Italy–United Arab Emirates relations

Diplomatic mission
- Embassy of Italy, Abu Dhabi: Embassy of the United Arab Emirates, Rome

Envoy
- Ambassador Lorenzo Fanara: Ambassador Abdulla Ali AlSubousi

= Italy–United Arab Emirates relations =

Italy and the United Arab Emirates (UAE) enjoy good diplomatic relations. Italy has an embassy in Abu Dhabi and a consulate-general in Dubai. The UAE has an embassy in Rome.

== History ==
Italy and the United Arab Emirates established diplomatic relationships in 1971, with Italy opening its embassy in Abu Dhabi in 1979, and the UAE opening its embassy in Rome in 1981.
In 2021, Italy opened an Italian Cultural Institute in Abu Dhabi to promote the Italian language and culture and to organize events centered around Italy.

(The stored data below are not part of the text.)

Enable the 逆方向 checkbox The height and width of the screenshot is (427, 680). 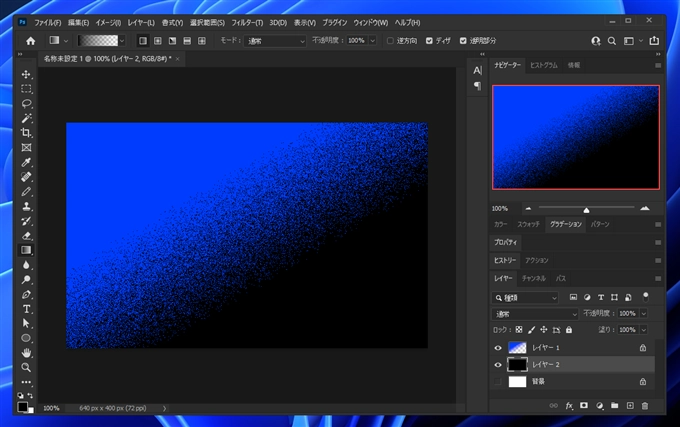tap(390, 41)
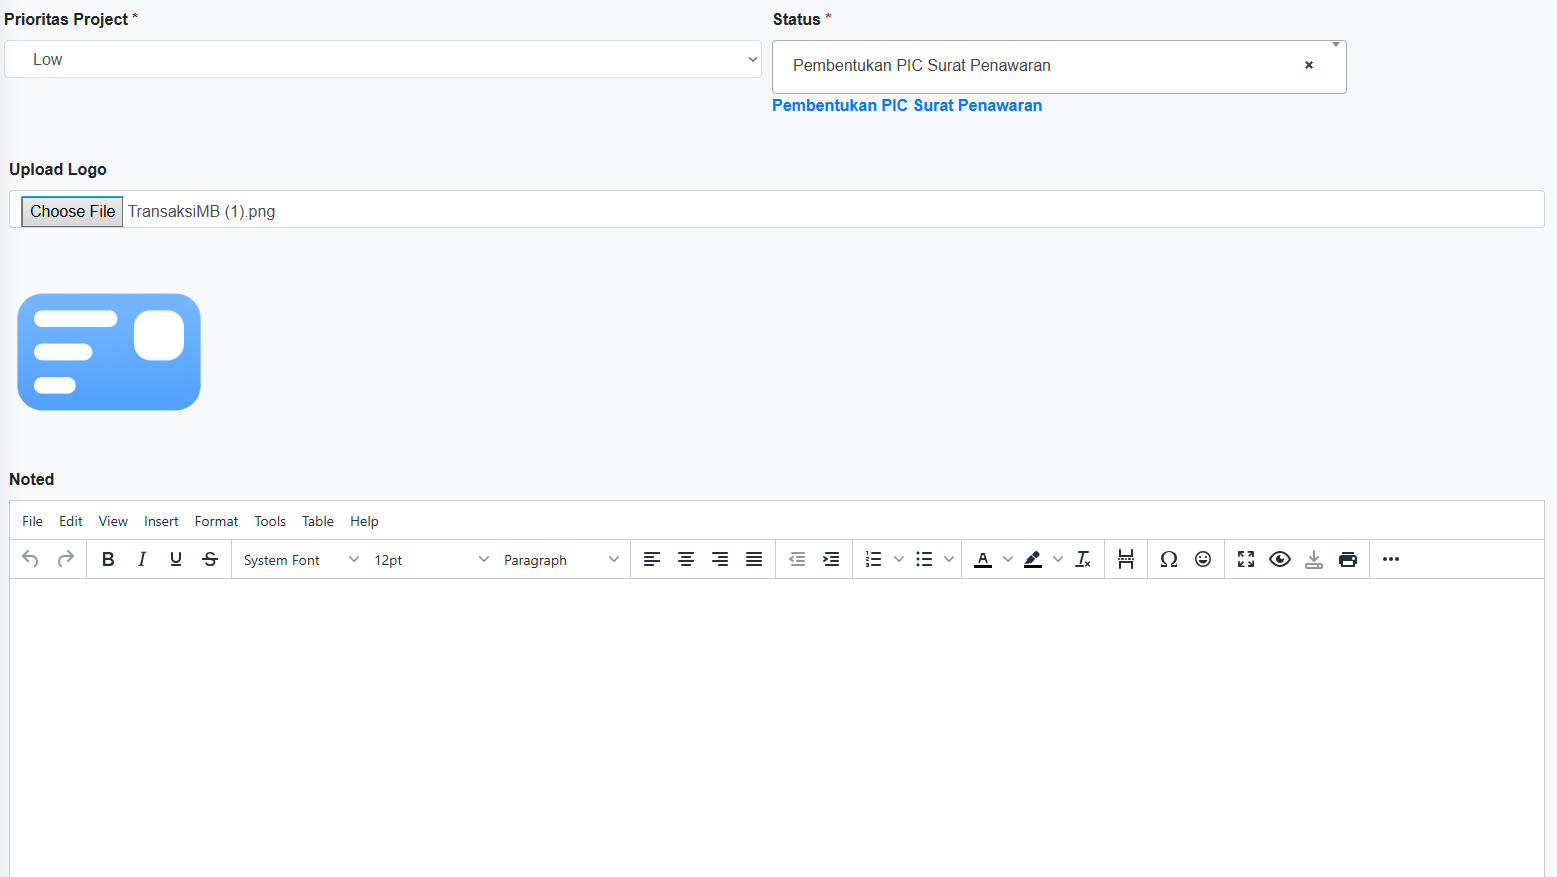Open the emoji picker icon
This screenshot has width=1557, height=877.
point(1203,559)
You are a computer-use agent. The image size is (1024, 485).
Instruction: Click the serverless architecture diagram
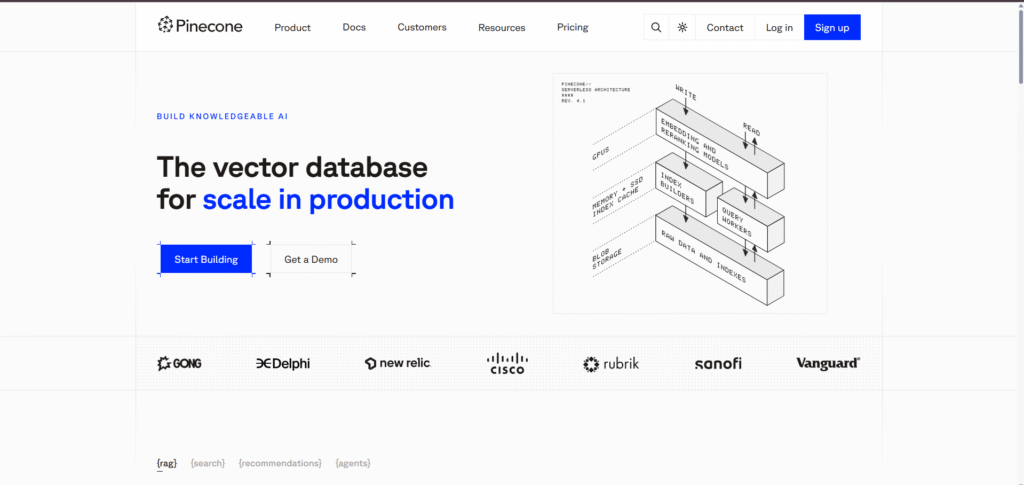tap(690, 193)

A diplomatic rift between Italy and the United Arab Emirates arose when the first Conte government partially suspended arm sales to the UAE in 2019, due to the UAE's involvement in the Yemeni civil war, with the second Conte government finally halting them in January 2021. In June of the same year, the Emirati government responded by ordering the withdrawal of all Italian aircraft and personnel from the Al Minhad Air Base. In July 2021, the Draghi government partially lifted the arms embargo, which was ultimately fully revoked in April 2023 by the Meloni government.

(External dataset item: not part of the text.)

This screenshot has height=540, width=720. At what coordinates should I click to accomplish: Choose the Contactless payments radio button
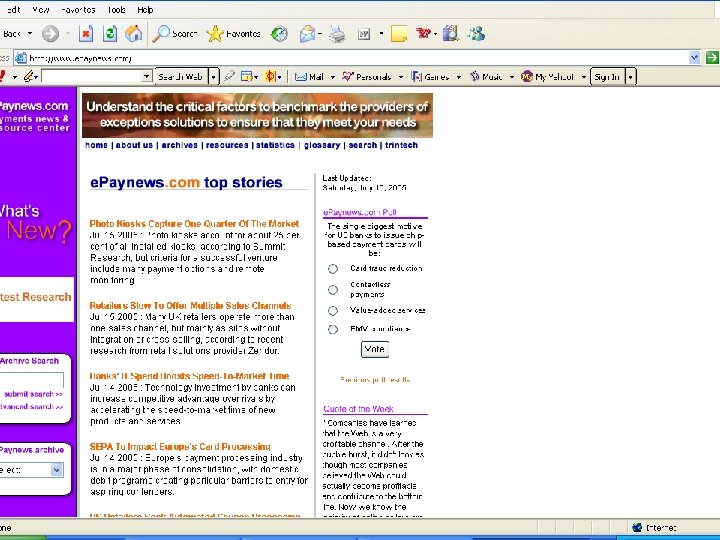(332, 289)
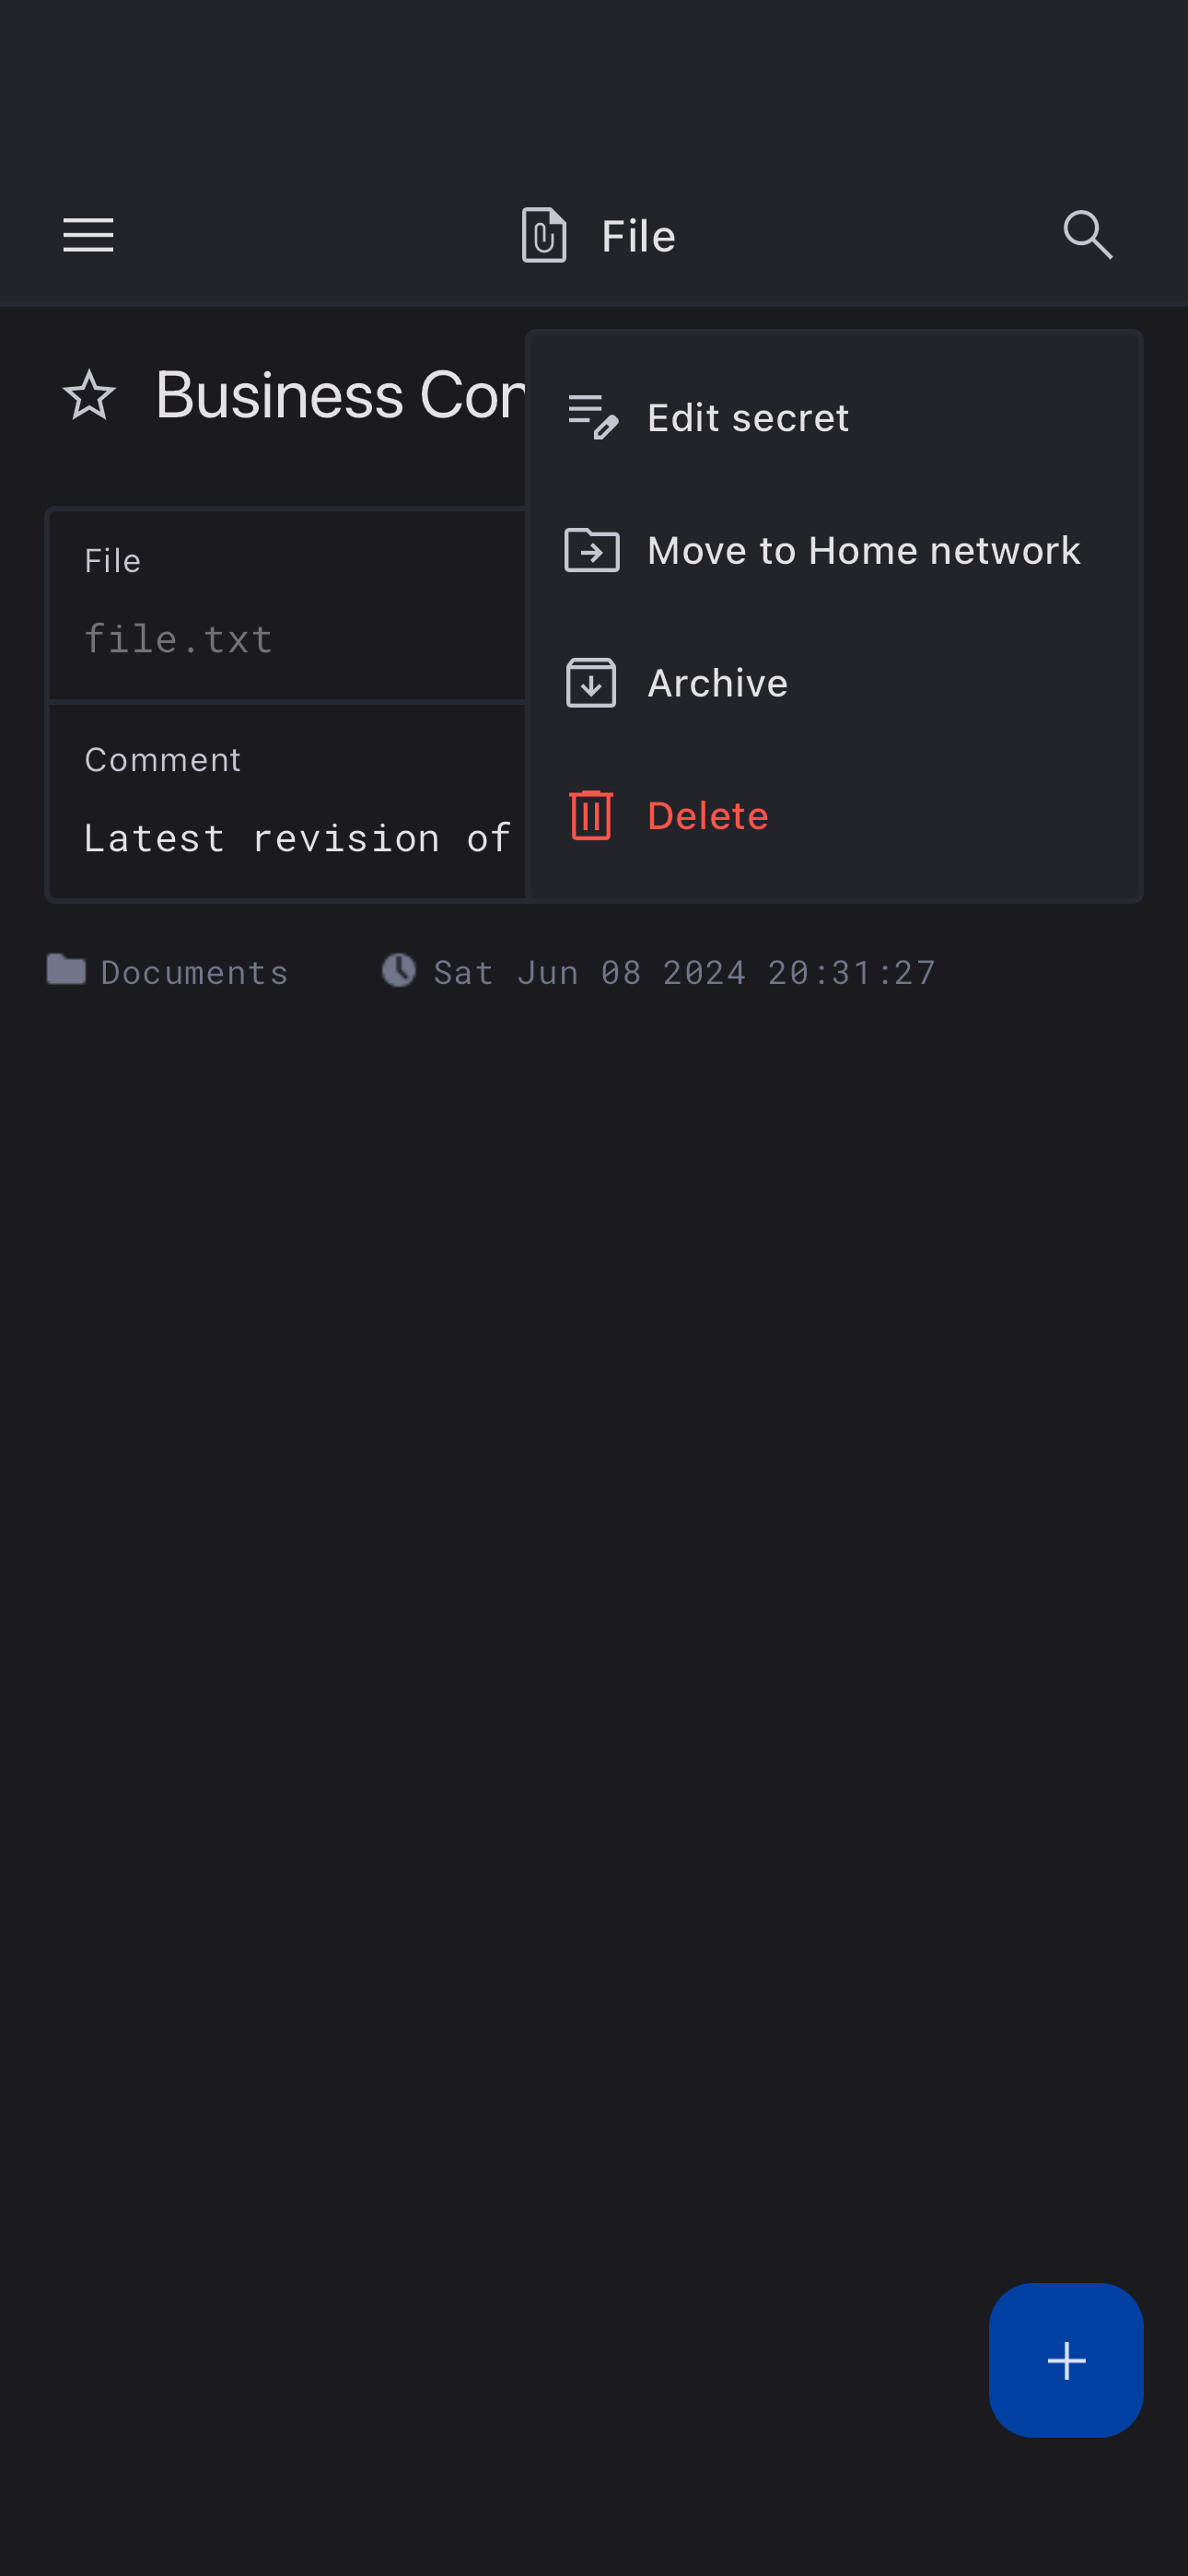1188x2576 pixels.
Task: Select Edit secret from the menu
Action: (833, 417)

The first state visit exchanged between Italy and the United Arab Emirates occurred in February 2025, when the president of the UAE Mohamed bin Zayed Al Nahyan visited Rome. In that context, Meloni and Mohamed signed multiple agreements, for a total of a $40 billion investment deal, to expand cooperation in areas including aerospace, defense, and energy. These agreements signaled an improvement in the relations between Italy and the UAE after the 2021 diplomatic incidents.

== Trade ==
In 2024, bilateral trade between Italy and the United Arab Emirates reached €9.9 billion, with Italian export to the UAE accounting for €7.9 billion.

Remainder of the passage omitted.